Rchard Stallman vs Darl McBride
jon at endpoint.com
Sat Jul 24 13:11:38 MDT 2010
On Tue, 20 Jul 2010, Levi Pearson wrote:
>> If the law itself were more liberal, there'd be no need for either.
> I'm not sure how you could end up with the sort of requirements the GPL
> has without explicitly stating them in a license. If there's no
> implicit copyright to creative works, then if you publish them, anyone
> can modify them and not share the modifications. I guess if the law
> required all software to have source freely available to those it is
> distributed to and did not provide copyright provisions for software or
> allow licenses , that would do it, but that seems awfully unlikely and
> I'm not sure I'd call it 'more liberal'.
Sorry, I left too many what-if assumptions floating around in there.
Imagine if we had no copyright on software. Sure, people could release
only binaries if they wanted. But they'd get copied at will, legally, so
there'd be little market for selling them.

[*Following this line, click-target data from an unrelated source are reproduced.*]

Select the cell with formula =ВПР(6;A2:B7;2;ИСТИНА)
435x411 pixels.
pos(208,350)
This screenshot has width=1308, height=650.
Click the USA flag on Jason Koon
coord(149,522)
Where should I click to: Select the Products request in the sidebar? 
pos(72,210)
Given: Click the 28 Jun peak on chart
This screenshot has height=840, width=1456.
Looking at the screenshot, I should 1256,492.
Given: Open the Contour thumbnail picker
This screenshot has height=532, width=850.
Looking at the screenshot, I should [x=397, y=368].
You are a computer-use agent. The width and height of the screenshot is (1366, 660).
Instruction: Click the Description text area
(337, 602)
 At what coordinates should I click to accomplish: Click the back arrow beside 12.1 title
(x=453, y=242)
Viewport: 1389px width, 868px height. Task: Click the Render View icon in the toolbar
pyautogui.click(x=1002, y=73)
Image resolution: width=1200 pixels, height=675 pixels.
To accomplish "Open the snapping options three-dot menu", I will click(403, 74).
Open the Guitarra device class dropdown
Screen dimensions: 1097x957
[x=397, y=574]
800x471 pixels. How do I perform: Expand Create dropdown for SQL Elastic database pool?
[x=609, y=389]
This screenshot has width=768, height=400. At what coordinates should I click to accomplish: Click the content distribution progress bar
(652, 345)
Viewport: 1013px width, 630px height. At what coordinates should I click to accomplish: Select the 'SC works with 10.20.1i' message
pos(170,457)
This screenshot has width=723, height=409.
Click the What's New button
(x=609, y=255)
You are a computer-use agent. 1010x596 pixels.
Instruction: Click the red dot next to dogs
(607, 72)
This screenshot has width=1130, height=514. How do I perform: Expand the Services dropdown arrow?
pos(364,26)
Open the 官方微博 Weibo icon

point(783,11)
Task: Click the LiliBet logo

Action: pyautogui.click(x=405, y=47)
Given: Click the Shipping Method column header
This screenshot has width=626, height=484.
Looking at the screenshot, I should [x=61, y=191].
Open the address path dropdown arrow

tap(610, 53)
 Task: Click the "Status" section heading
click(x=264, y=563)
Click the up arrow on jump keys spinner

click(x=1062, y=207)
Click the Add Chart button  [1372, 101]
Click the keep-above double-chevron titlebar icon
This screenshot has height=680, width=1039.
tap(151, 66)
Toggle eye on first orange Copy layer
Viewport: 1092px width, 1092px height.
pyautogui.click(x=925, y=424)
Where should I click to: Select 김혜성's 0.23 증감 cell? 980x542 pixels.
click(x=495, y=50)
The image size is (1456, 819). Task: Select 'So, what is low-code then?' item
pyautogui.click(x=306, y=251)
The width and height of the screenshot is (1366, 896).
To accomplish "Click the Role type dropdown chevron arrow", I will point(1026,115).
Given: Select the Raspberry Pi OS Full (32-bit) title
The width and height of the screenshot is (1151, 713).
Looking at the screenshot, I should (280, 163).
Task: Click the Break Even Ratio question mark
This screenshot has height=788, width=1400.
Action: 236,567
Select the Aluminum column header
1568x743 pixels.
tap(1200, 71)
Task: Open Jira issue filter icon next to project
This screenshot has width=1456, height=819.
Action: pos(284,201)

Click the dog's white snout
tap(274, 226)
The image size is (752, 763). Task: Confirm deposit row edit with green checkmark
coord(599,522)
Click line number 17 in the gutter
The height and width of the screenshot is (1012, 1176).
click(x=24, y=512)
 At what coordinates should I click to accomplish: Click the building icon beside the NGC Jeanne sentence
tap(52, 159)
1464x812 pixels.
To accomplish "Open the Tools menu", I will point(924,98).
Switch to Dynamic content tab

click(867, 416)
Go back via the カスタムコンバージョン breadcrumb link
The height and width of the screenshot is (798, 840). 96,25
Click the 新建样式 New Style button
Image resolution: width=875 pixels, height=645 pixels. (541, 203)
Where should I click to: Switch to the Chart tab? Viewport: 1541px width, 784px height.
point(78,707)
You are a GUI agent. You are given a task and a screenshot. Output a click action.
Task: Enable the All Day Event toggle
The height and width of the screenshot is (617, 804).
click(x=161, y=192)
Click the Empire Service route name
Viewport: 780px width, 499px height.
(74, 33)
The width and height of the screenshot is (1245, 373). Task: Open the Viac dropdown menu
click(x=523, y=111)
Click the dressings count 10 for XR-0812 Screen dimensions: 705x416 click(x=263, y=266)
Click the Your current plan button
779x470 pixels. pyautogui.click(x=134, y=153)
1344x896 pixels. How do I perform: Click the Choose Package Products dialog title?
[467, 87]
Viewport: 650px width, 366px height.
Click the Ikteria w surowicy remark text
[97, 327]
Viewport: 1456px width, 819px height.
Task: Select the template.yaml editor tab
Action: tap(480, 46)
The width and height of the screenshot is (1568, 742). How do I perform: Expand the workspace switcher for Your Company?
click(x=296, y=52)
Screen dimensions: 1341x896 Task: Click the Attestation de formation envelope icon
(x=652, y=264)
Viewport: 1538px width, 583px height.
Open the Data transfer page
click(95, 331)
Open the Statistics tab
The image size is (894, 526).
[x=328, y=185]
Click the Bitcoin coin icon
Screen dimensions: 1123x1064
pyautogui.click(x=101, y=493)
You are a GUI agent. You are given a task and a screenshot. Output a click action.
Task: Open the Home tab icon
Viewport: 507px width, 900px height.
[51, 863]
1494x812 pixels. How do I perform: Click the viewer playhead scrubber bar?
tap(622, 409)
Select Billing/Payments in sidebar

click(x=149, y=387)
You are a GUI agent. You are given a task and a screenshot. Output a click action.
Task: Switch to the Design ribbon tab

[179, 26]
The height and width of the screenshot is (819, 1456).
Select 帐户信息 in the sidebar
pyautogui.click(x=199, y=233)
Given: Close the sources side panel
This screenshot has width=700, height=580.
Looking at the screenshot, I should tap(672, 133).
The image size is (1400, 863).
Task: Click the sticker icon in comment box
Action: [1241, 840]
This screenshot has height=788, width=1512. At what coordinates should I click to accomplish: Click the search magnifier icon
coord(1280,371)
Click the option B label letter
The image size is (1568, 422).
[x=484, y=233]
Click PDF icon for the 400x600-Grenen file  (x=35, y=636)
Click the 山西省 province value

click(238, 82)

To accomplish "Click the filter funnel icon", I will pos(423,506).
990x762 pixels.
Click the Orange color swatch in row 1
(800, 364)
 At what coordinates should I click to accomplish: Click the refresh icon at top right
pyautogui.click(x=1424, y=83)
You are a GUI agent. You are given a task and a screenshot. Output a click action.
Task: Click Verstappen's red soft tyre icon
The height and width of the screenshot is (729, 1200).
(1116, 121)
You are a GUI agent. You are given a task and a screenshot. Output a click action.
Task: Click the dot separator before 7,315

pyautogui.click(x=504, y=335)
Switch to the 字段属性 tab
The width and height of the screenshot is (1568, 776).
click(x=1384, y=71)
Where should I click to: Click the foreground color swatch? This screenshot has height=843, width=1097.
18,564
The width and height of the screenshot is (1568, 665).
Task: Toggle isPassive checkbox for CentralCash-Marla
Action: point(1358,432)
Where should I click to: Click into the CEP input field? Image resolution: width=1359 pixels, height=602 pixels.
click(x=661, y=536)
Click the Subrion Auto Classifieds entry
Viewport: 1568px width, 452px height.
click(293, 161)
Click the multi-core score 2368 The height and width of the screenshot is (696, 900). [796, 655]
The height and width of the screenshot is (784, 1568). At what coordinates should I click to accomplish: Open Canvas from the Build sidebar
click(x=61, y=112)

And the scene would probably
largely revert to the way things were back before it was legally decided
software (on magnetic media, anyway) could be copyrighted -- and people
published source code + binaries fairly freely, either because they were
making money off the hardware or because they were part of a community
working together to improve software that they all used.
This is all highly speculative, but there is some historical precedent for
it, so we can expect at least in parts of the software world that would
happen again, with neither legal nor license requirements compelling it.